> Required action: Here you must reproduce each line of the data exactly.

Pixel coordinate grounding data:
######

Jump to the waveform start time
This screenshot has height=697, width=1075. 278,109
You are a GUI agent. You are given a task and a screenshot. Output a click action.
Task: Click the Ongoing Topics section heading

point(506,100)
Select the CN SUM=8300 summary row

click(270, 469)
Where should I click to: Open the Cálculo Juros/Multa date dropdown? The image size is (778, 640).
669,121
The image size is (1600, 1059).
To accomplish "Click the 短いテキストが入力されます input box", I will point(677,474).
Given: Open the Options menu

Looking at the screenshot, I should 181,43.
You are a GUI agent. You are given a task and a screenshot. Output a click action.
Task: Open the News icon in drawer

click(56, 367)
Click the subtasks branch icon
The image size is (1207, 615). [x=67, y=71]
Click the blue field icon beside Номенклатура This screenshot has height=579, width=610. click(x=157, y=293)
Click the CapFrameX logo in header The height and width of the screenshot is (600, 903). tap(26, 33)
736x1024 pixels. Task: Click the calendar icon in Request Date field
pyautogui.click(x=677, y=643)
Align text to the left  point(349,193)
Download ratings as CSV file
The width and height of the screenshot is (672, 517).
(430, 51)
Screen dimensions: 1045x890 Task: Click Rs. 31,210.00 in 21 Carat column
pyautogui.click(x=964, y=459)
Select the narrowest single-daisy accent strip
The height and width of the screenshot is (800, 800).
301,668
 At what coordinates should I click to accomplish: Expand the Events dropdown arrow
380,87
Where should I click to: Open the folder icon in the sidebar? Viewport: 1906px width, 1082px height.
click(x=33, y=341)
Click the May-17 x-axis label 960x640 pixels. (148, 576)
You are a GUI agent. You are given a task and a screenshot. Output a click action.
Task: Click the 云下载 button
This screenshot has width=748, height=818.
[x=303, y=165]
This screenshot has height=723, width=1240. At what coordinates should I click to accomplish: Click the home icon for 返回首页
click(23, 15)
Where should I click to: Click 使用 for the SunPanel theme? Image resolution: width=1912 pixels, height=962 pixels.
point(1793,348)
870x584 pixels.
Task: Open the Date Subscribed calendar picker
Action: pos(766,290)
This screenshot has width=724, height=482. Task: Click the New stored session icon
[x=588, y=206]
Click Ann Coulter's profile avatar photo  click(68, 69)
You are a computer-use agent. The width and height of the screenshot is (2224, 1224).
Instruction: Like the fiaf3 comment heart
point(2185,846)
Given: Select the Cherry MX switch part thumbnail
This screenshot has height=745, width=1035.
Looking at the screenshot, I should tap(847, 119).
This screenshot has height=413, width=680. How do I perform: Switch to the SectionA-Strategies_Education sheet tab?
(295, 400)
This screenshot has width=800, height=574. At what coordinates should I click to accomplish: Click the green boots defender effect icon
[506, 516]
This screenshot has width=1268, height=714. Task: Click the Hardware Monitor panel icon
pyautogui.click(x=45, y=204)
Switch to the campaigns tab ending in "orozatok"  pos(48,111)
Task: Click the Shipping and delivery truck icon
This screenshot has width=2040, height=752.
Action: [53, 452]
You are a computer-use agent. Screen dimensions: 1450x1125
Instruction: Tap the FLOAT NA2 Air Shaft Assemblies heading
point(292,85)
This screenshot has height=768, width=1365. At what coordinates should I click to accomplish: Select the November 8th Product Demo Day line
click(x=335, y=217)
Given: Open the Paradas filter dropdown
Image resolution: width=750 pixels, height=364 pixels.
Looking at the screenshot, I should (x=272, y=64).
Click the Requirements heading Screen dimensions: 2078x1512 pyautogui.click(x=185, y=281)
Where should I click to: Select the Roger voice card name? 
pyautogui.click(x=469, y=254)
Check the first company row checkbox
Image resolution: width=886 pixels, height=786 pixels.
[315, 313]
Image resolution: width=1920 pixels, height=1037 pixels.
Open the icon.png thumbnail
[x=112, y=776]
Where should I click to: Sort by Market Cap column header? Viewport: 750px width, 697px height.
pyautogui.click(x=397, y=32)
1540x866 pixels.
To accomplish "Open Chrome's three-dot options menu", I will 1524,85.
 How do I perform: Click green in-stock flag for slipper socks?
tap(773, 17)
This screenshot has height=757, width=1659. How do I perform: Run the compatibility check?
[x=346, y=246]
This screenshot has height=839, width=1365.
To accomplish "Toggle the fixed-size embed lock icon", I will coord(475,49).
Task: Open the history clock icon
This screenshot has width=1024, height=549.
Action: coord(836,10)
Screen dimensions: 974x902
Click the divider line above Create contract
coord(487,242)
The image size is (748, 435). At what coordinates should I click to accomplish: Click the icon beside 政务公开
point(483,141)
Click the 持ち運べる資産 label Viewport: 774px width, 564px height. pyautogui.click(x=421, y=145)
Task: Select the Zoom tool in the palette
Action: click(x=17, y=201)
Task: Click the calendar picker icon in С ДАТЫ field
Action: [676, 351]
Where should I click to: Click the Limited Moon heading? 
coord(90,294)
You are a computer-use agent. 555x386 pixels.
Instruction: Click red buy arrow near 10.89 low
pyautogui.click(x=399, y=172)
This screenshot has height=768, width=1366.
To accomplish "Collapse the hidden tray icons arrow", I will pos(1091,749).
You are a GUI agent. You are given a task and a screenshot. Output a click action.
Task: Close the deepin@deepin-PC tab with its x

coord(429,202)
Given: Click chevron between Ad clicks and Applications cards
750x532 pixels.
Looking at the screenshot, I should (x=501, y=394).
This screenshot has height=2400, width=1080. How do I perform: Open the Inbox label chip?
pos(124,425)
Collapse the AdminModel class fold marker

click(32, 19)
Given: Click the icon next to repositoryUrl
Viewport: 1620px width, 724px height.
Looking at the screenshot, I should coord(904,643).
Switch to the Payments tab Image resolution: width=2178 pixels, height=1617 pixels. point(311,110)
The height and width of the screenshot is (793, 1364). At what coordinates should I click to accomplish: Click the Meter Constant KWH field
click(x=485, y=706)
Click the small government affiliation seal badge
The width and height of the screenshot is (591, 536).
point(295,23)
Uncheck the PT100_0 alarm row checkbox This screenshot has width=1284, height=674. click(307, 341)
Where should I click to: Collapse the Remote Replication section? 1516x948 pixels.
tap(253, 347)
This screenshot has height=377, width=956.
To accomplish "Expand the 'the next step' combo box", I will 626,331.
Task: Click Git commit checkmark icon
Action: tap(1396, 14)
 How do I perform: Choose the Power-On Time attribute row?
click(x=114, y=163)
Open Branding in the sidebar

######

> Response to this exercise:
Jump to the waveform start time
This screenshot has height=697, width=1075. 278,109
You are a GUI agent. You are given a task and a screenshot. Output a click action.
Task: Click the Ongoing Topics section heading

point(506,100)
Select the CN SUM=8300 summary row

click(270, 469)
Where should I click to: Open the Cálculo Juros/Multa date dropdown? The image size is (778, 640).
669,121
The image size is (1600, 1059).
To accomplish "Click the 短いテキストが入力されます input box", I will point(677,474).
Given: Open the Options menu

Looking at the screenshot, I should 181,43.
You are a GUI agent. You are given a task and a screenshot. Output a click action.
Task: Open the News icon in drawer

click(56, 367)
Click the subtasks branch icon
The image size is (1207, 615). [x=67, y=71]
Click the blue field icon beside Номенклатура This screenshot has height=579, width=610. click(x=157, y=293)
Click the CapFrameX logo in header The height and width of the screenshot is (600, 903). tap(26, 33)
736x1024 pixels. Task: Click the calendar icon in Request Date field
pyautogui.click(x=677, y=643)
Align text to the left  point(349,193)
Download ratings as CSV file
The width and height of the screenshot is (672, 517).
(430, 51)
Screen dimensions: 1045x890 Task: Click Rs. 31,210.00 in 21 Carat column
pyautogui.click(x=964, y=459)
Select the narrowest single-daisy accent strip
The height and width of the screenshot is (800, 800).
301,668
 At what coordinates should I click to accomplish: Expand the Events dropdown arrow
380,87
Where should I click to: Open the folder icon in the sidebar? Viewport: 1906px width, 1082px height.
click(x=33, y=341)
Click the May-17 x-axis label 960x640 pixels. (148, 576)
You are a GUI agent. You are given a task and a screenshot. Output a click action.
Task: Click the 云下载 button
This screenshot has width=748, height=818.
[x=303, y=165]
This screenshot has height=723, width=1240. At what coordinates should I click to accomplish: Click the home icon for 返回首页
click(23, 15)
Where should I click to: Click 使用 for the SunPanel theme? Image resolution: width=1912 pixels, height=962 pixels.
point(1793,348)
870x584 pixels.
Task: Open the Date Subscribed calendar picker
Action: pos(766,290)
This screenshot has width=724, height=482. Task: Click the New stored session icon
[x=588, y=206]
Click Ann Coulter's profile avatar photo  click(68, 69)
You are a computer-use agent. The width and height of the screenshot is (2224, 1224).
Instruction: Like the fiaf3 comment heart
point(2185,846)
Given: Select the Cherry MX switch part thumbnail
This screenshot has height=745, width=1035.
Looking at the screenshot, I should tap(847, 119).
This screenshot has height=413, width=680. How do I perform: Switch to the SectionA-Strategies_Education sheet tab?
(295, 400)
This screenshot has width=800, height=574. At what coordinates should I click to accomplish: Click the green boots defender effect icon
[506, 516]
This screenshot has width=1268, height=714. Task: Click the Hardware Monitor panel icon
pyautogui.click(x=45, y=204)
Switch to the campaigns tab ending in "orozatok"  pos(48,111)
Task: Click the Shipping and delivery truck icon
This screenshot has width=2040, height=752.
Action: [53, 452]
You are a computer-use agent. Screen dimensions: 1450x1125
Instruction: Tap the FLOAT NA2 Air Shaft Assemblies heading
point(292,85)
This screenshot has height=768, width=1365. At what coordinates should I click to accomplish: Select the November 8th Product Demo Day line
click(x=335, y=217)
Given: Open the Paradas filter dropdown
Image resolution: width=750 pixels, height=364 pixels.
Looking at the screenshot, I should (x=272, y=64).
Click the Requirements heading Screen dimensions: 2078x1512 pyautogui.click(x=185, y=281)
Where should I click to: Select the Roger voice card name? 
pyautogui.click(x=469, y=254)
Check the first company row checkbox
Image resolution: width=886 pixels, height=786 pixels.
[315, 313]
Image resolution: width=1920 pixels, height=1037 pixels.
Open the icon.png thumbnail
[x=112, y=776]
Where should I click to: Sort by Market Cap column header? Viewport: 750px width, 697px height.
pyautogui.click(x=397, y=32)
1540x866 pixels.
To accomplish "Open Chrome's three-dot options menu", I will 1524,85.
 How do I perform: Click green in-stock flag for slipper socks?
tap(773, 17)
This screenshot has height=757, width=1659. How do I perform: Run the compatibility check?
[x=346, y=246]
This screenshot has height=839, width=1365.
To accomplish "Toggle the fixed-size embed lock icon", I will coord(475,49).
Task: Open the history clock icon
This screenshot has width=1024, height=549.
Action: coord(836,10)
Screen dimensions: 974x902
Click the divider line above Create contract
coord(487,242)
The image size is (748, 435). At what coordinates should I click to accomplish: Click the icon beside 政务公开
point(483,141)
Click the 持ち運べる資産 label Viewport: 774px width, 564px height. pyautogui.click(x=421, y=145)
Task: Select the Zoom tool in the palette
Action: click(x=17, y=201)
Task: Click the calendar picker icon in С ДАТЫ field
Action: [676, 351]
Where should I click to: Click the Limited Moon heading? 
coord(90,294)
You are a computer-use agent. 555x386 pixels.
Instruction: Click red buy arrow near 10.89 low
pyautogui.click(x=399, y=172)
This screenshot has height=768, width=1366.
To accomplish "Collapse the hidden tray icons arrow", I will pos(1091,749).
You are a GUI agent. You are given a task and a screenshot. Output a click action.
Task: Close the deepin@deepin-PC tab with its x

coord(429,202)
Given: Click chevron between Ad clicks and Applications cards
750x532 pixels.
Looking at the screenshot, I should (x=501, y=394).
This screenshot has height=2400, width=1080. How do I perform: Open the Inbox label chip?
pos(124,425)
Collapse the AdminModel class fold marker

click(32, 19)
Given: Click the icon next to repositoryUrl
Viewport: 1620px width, 724px height.
Looking at the screenshot, I should coord(904,643).
Switch to the Payments tab Image resolution: width=2178 pixels, height=1617 pixels. point(311,110)
The height and width of the screenshot is (793, 1364). At what coordinates should I click to accomplish: Click the Meter Constant KWH field
click(x=485, y=706)
Click the small government affiliation seal badge
The width and height of the screenshot is (591, 536).
point(295,23)
Uncheck the PT100_0 alarm row checkbox This screenshot has width=1284, height=674. click(307, 341)
Where should I click to: Collapse the Remote Replication section? 1516x948 pixels.
tap(253, 347)
This screenshot has height=377, width=956.
To accomplish "Expand the 'the next step' combo box", I will 626,331.
Task: Click Git commit checkmark icon
Action: tap(1396, 14)
 How do I perform: Choose the Power-On Time attribute row?
click(x=114, y=163)
Open Branding in the sidebar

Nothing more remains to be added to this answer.